Experiment to see which feels best. You could change hand positions workout-by-workout to spread the stress to different forearm muscles and avoid overloading the same ones repeatedly.
Read more about your grip options here.
Strengthen your forearms
Weak forearms are more prone to injury than stronger forearms. If you know your grip and lower arms are weak, it’s time to start training them. There are lots of exercises you can do to strengthen your forearms and grip, including wrist and reverse wrist curls, hammer curls, and dead hangs. Add a forearm exercise or two to your upper arm workouts or train your grip on separate days as preferred.
However, take care not to train your grip and forearms too hard or too often, as doing so could result in more forearm pain.
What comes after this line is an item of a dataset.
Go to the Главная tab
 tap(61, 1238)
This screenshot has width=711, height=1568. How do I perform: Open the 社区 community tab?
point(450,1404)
Forearm Pull-Up Pain – FAQs
Do you have a question about treating or preventing forearm pain? No problem, because we’ve got the answers!
1. How do I know what type of forearm pain I have?
There are several different conditions that cause forearm pain, including compartment syndrome, tendonitis, and muscle strains. However, they can sometimes present similar symptoms, so you may not be able to determine which one you’ve got.
For this reason, it’s always best to seek qualified medical advice and get an accurate diagnosis.
This is important because the treatment for one condition could actually make another problem worse.
So, use the PRICE protocol, but if the pain is severe or persists, get it checked out by a sports injury doctor.
2. Can I train around forearm pain?
Forearm pain doesn’t always mean you can’t train. So, while you should avoid exercises like pull-ups, pulldowns, deadlifts, rows, and curls, you still do leg presses, leg extensions, leg curls, and may even be okay doing squats, bench presses, overhead presses, etc.
In simple terms, exercises that involve a tight grip are out while you let your injuries heal. However, activities involving minimal forearm engagement should be fine, provided they don’t cause pain.
Learn more about how to safely train around injuries here.
3. How long does it take for forearm pain to subside?
Sadly, this question is unanswerable as it depends on the cause of your pain and the nature of your injury. Other factors affecting the healing process include how much you rest the painful area and what other treatments you use.
The one thing you must avoid doing is trying to rush the healing process; it will take as long as it takes. Returning to training before you’ve healed could result in reinjury and more time off.
4. If pull-ups hurt my forearms, can I do lat pulldowns instead?
Overhand lat pulldowns and pull-ups work many of the same muscles. The main difference between these exercises is the amount of weight used.
You can scale pulldowns to match your current level of strength, but doing pull-ups means lifting your entire body weight with just your arms. Pull-ups are much more strenuous than pulldowns.
As such, you can do pulldowns instead of pull-ups if you wish, providing they don’t also hurt your forearms.
5. Are hand grippers a good way to strengthen my forearms and grip?
Hand grippers are a convenient, time-efficient, and cost-effective way to train your forearms and grip. You can use them at home while relaxing in front of the TV, at work between meetings or phone calls, or even while on your morning commute.
There are lots of different strengths and styles of hand grippers to choose from, so shop around to find one you like. Also, don’t use your hand gripper too often, i.e., every day; otherwise, you could end up with an overuse injury, negating the benefits of forearm and grip training.
Read More on Forearm Pain:
Like all types of pain, forearm pain tells you something is wrong and you should stop what you are doing. Ignoring pain could make the problem worse.
The good news is that most types of forearm pain are due to soft tissue injuries, which usually heal fully in a relatively short time. Resting and controlling the inflammation will have you back in the gym in no time.
However, if the pain is severe or persists despite resting and icing the area, you should get your forearm pain checked by a medical professional. While serious forearm injuries are rare, it’s always better to be safe than sorry.